The termination of the Plan would not affect the validity of any award
outstanding on the date of termination.
 
SUMMARY OF CERTAIN FEDERAL INCOME TAX CONSEQUENCES
 
  INCENTIVE STOCK OPTIONS. Generally, an optionee will not recognize income on
the grant or exercise of an incentive stock option. If an optionee does not
exercise an incentive stock option within certain specified periods after
termination of employment, however, the optionee will recognize ordinary
income on the exercise of an incentive stock option in the same manner as on
the exercise of a nonstatutory stock option, as described below. The exercise
of an incentive stock option may result in a tax to the optionee under the
alternative minimum tax even if the exercise would not otherwise be taxable.
 
  The general rule is that gain or loss from the sale or exchange of shares
acquired on the exercise of an incentive stock option will be treated as
capital gain or loss. If certain holding period requirements are not
satisfied, however, the optionee will recognize ordinary income at the time of
the disposition. Gain recognized on the disposition in excess of the ordinary
income resulting therefrom will be capital gain, and any loss recognized will
be capital loss. If an optionee recognizes ordinary income on exercise of an
incentive stock option or as a result of a disposition of the shares acquired
on exercise, the Company will be entitled to a deduction in the same amount.
■ ■ ■ ■
SET PROBLEM 1
According to the tax excerpt, under which tax may exercising an incentive stock option cause a tax to the optionee?
SET PROBLEM 2
Name every category of income, gain, loss, or deduction that the tax excerpt mentions.
SET PROBLEM 3
Update the part of the tax excerpt that opens with the words containing "The general rule" and closes with "the same amount.", replacing "optionee" with "option holder" throughout.
The material after this point comes from a separate source.

SUPPLIED INFORMATION
■ ■ ■ ■
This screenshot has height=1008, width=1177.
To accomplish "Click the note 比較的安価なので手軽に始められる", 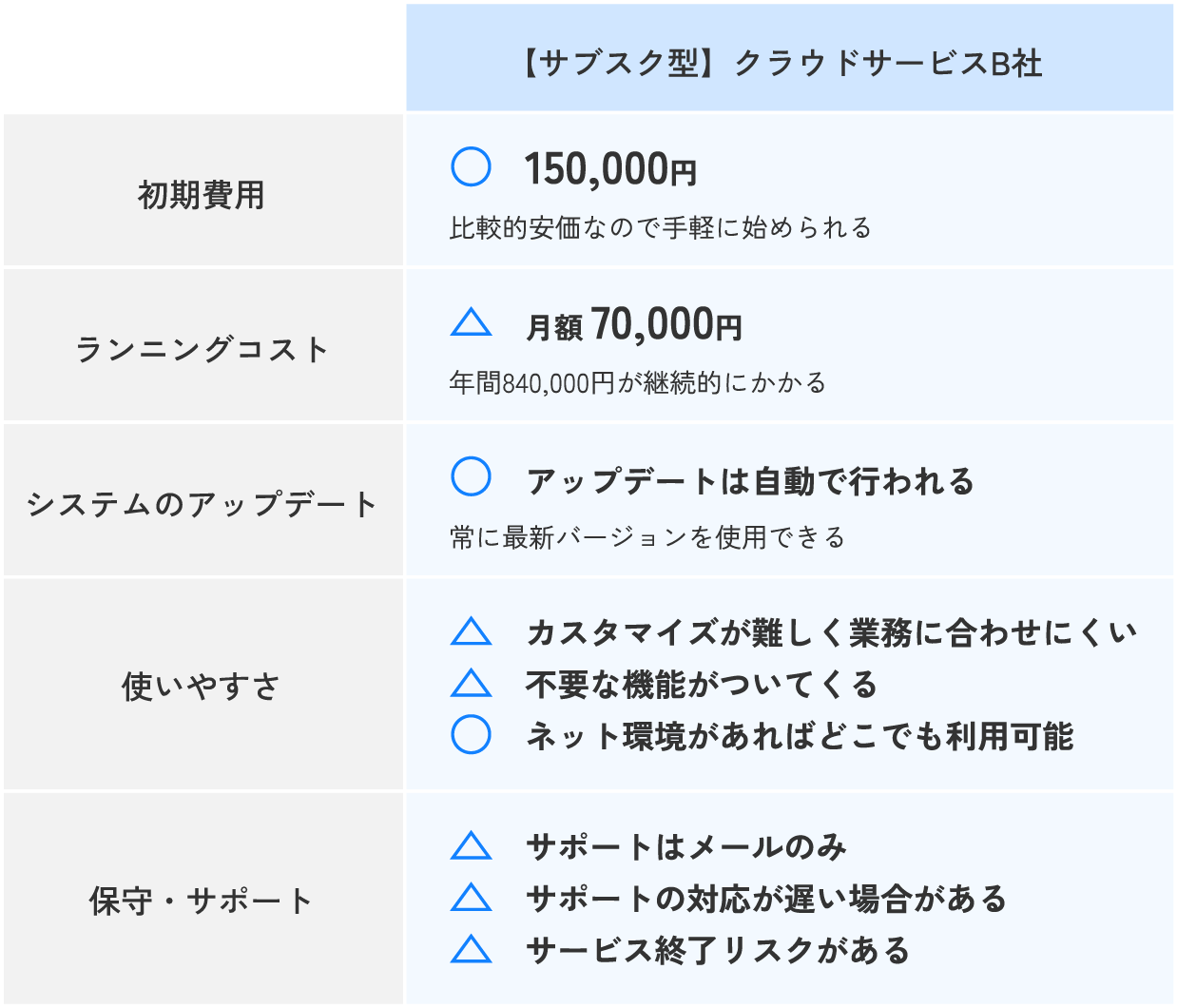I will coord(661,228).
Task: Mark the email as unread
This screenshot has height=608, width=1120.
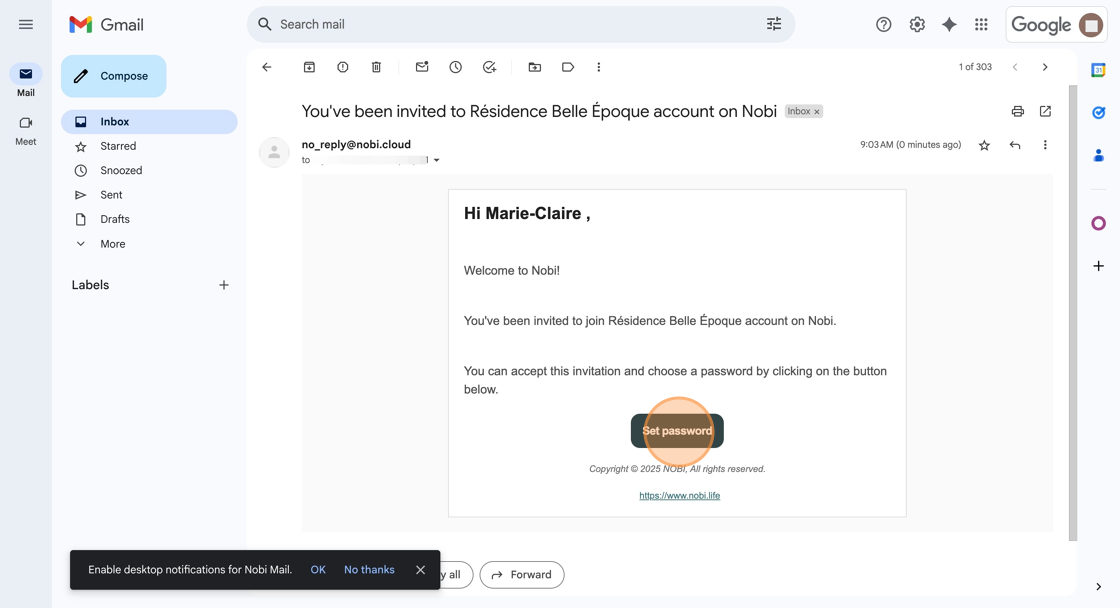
■ ■ ■ ■
EXERCISE RESPONSE 1
The alternative minimum tax.

EXERCISE RESPONSE 2
Ordinary income, capital gain, capital loss, deduction

EXERCISE RESPONSE 3
The general rule is that gain or loss from the sale or exchange of shares
acquired on the exercise of an incentive stock option will be treated as
capital gain or loss. If certain holding period requirements are not
satisfied, however, the option holder will recognize ordinary income at the time of
the disposition. Gain recognized on the disposition in excess of the ordinary
income resulting therefrom will be capital gain, and any loss recognized will
be capital loss. If an option holder recognizes ordinary income on exercise of an
incentive stock option or as a result of a disposition of the shares acquired
on exercise, the Company will be entitled to a deduction in the same amount.